** Required task **
Express the lines of the material below as a numbered list, leaving out blank lines and the pictures.
········
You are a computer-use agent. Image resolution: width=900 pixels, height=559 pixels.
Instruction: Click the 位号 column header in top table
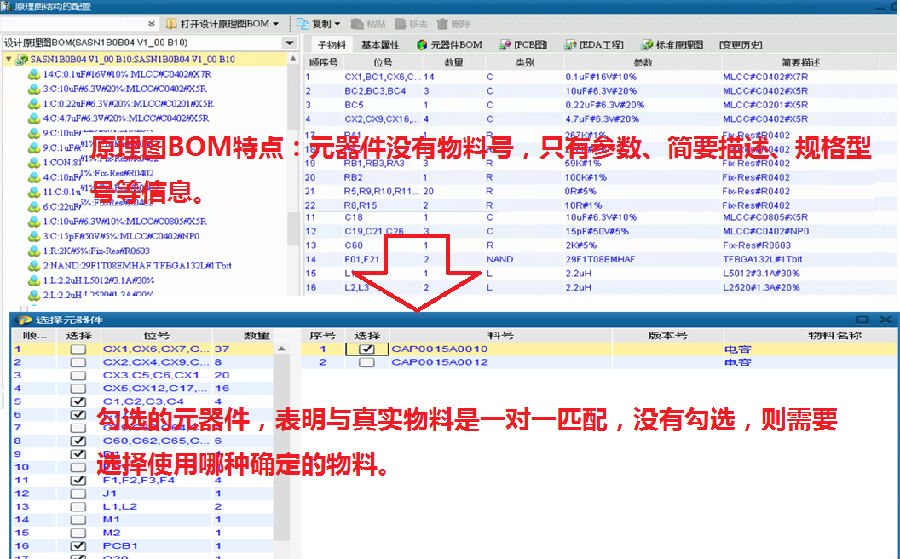pos(383,61)
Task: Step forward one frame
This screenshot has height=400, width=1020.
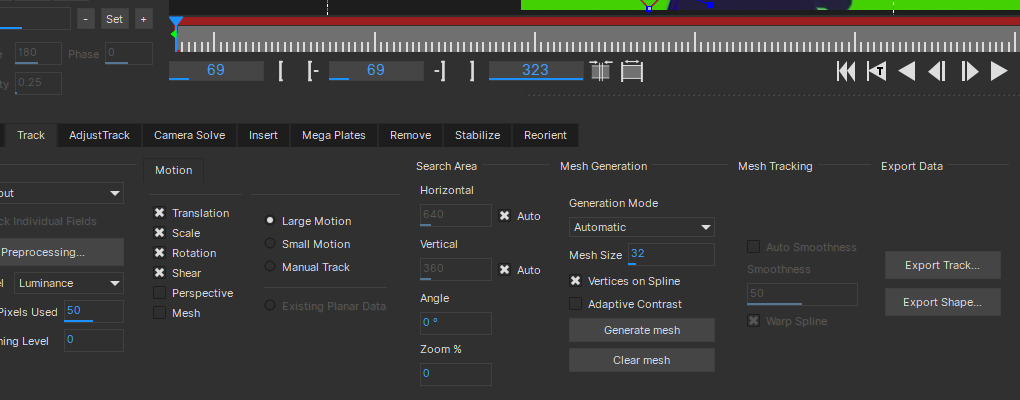Action: 969,71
········
** Exercise result **
1. You are a computer-use agent. Image resolution: width=900 pixels, height=559 pixels.
2. Instruction: Click the 位号 column header in top table
3. pos(383,61)
4. Task: Step forward one frame
5. This screenshot has height=400, width=1020.
6. Action: 969,71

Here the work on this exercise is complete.